If only I had a magic wand. I would change a lot of things. I would use it to fold laundry and keep the living room looking amazing. I would also use it on the Military. I would want to change a few things to make it a little easier on the families while still allowing the service member to do their job. I have often felt that there were quite a few times in my Military spouse journey when things could be done differently and still allow for the Military to stay strong and do what it needed to do.
1) Change deployment rotations. I can only speak on the Army here, I know other branches have other time tables. I would make it so that you had to be home for at least as long as you were deployed for. And by home, I mean working at your local Military post, not spending months in training. After someone had been home for that amount of time, training could start up again. I remember when deployments were 12 months they talked about a system where the soldier came home for a year and then the next year would be when they would train or go to schools before deploying again. Makes sense to me.
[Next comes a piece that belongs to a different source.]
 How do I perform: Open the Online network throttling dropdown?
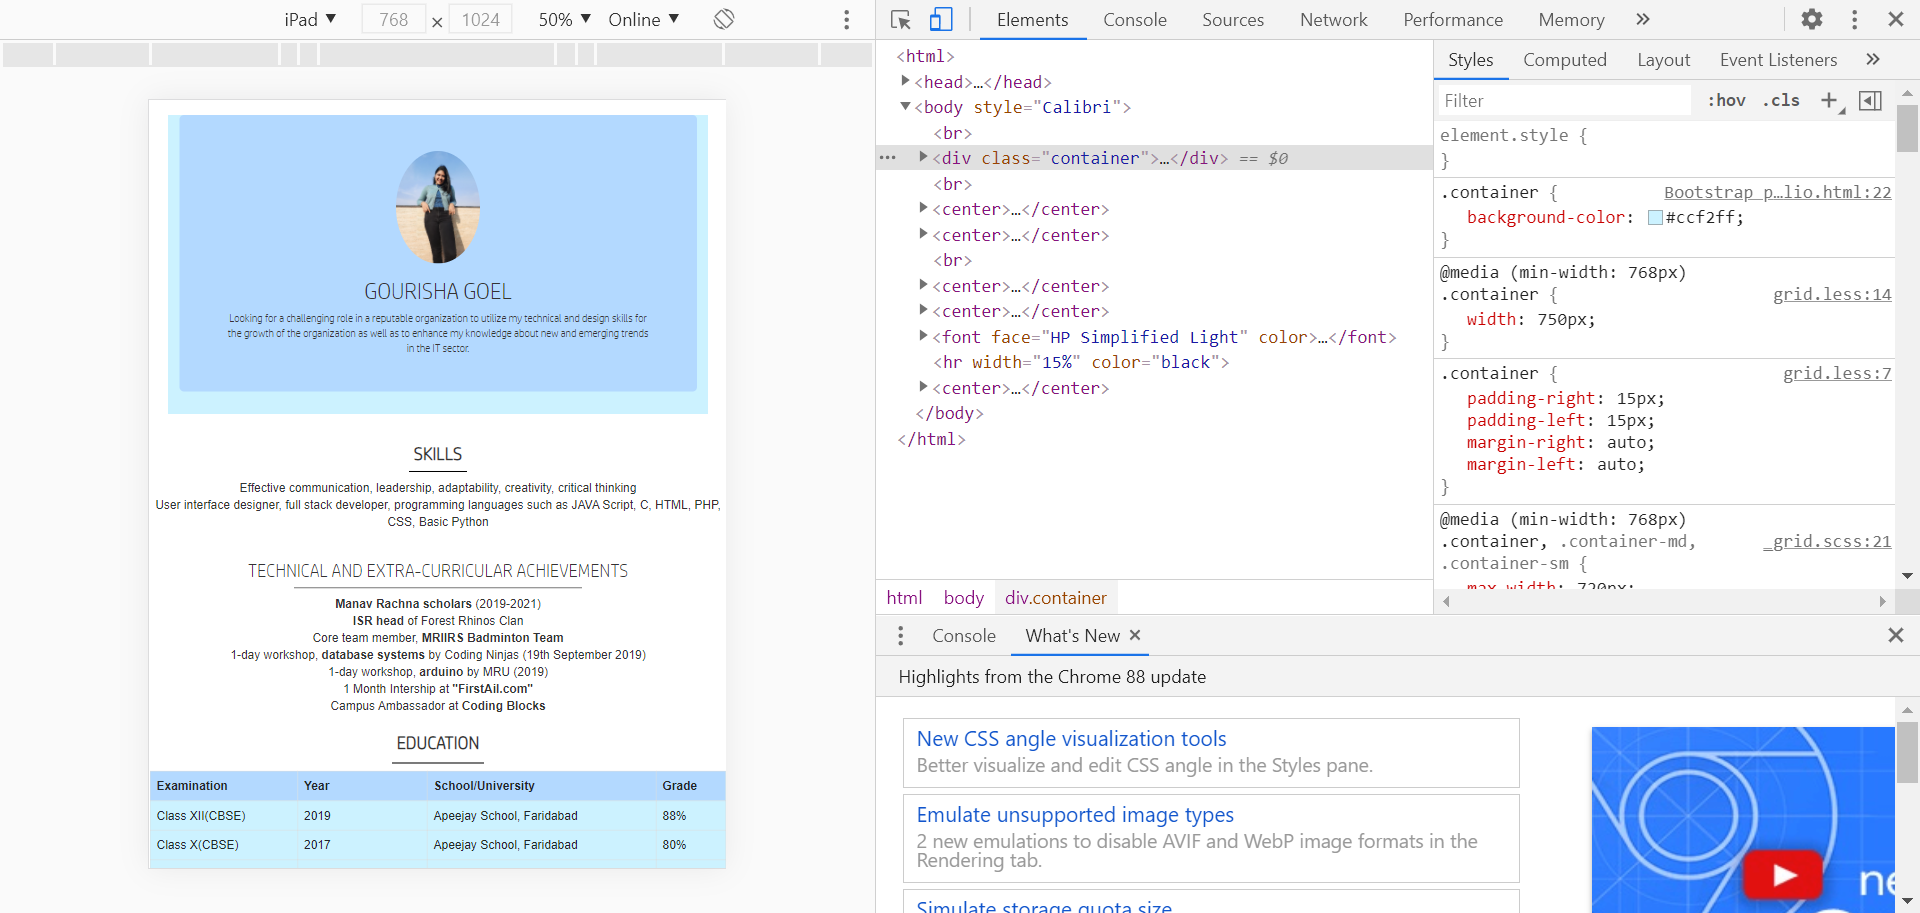[x=643, y=19]
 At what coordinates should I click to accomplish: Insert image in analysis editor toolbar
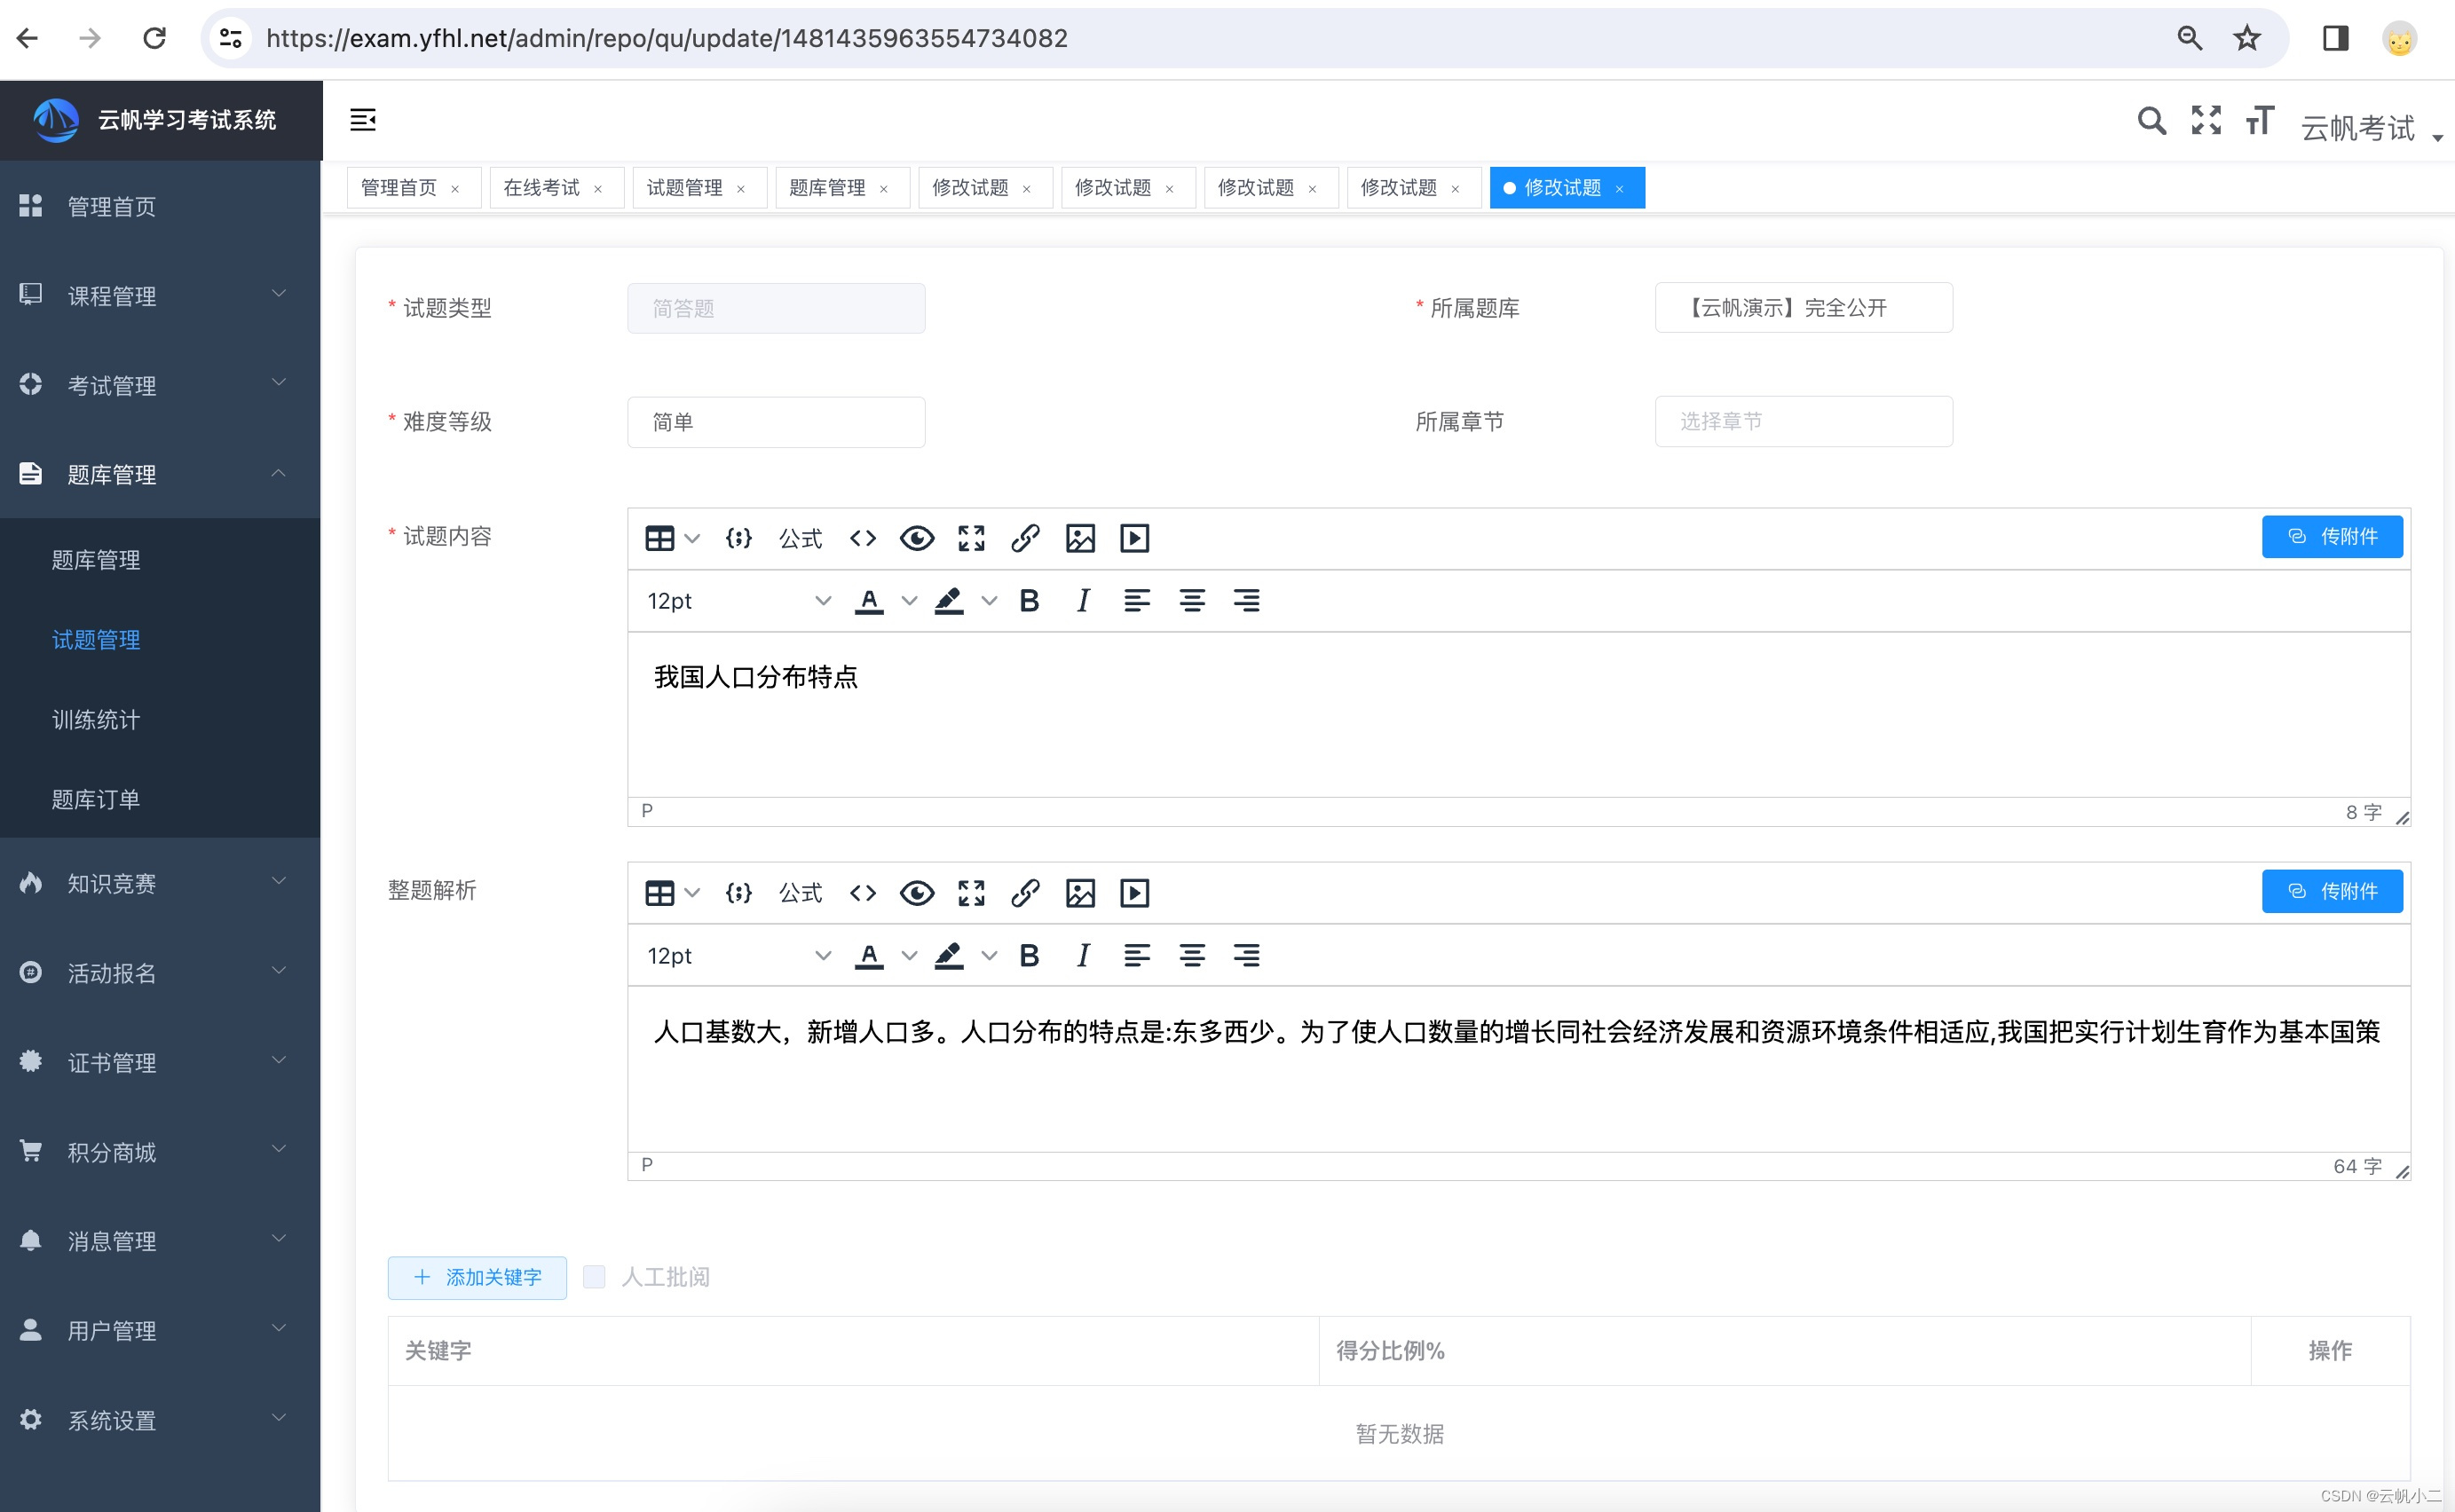[1080, 893]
2) Survey the family about moving or staying put. Now I know sometimes a family HAS to PCS because of career classes or changing their MOS. What I am talking about is people who are PCSing who don’t want to. Why would this be a good thing? For one thing, it would save the Military money by not moving people as often. It would also help with morale. This would be even more important overseas. Why spend money moving a family back to the US and another overseas when neither one wants to move?
3) Deployments hold more weight when it comes to promotion. I could never understand why deployments don’t count for more when it comes to promoting someone. Isn’t that what they are trained to do? Isn’t actually deploying worth a whole lot in experience?
4) Weight limits based more on family size then rank. Now I get it, we want to reward those that are higher up in the Military but it seems like if you have a big family and you are lower ranking, moving could cost you a lot of money going over weight. More people usually means more household goods. From beds, to dressers to books, to toys to sports equipment.
5) Remember that a lot of spouses are solo parenting. There have been so many times when I heard about a policy on post which leaves me going, “huh?” because it doesn’t make a lot of sense for a place where a lot of people are solo parenting. It isn’t always possible to find a babysitter for your kids, especially when you are new to a duty station and don’t know anyone yet. They have a policy here about OB appointments where you can’t bring your other children to an appointment under ANY circumstances. Now I get it, they probably made this policy because people were bringing their kids and they were not behaving the way they should. But all this policy does is make spouses freak out more than they need to. There has to be a better way. I normally don’t bring my kids to appointments if I can help it but sometimes I had to and I was glad that the places I had to go understood that.
What would you change? Is there something you wanted the Military to change and then they did???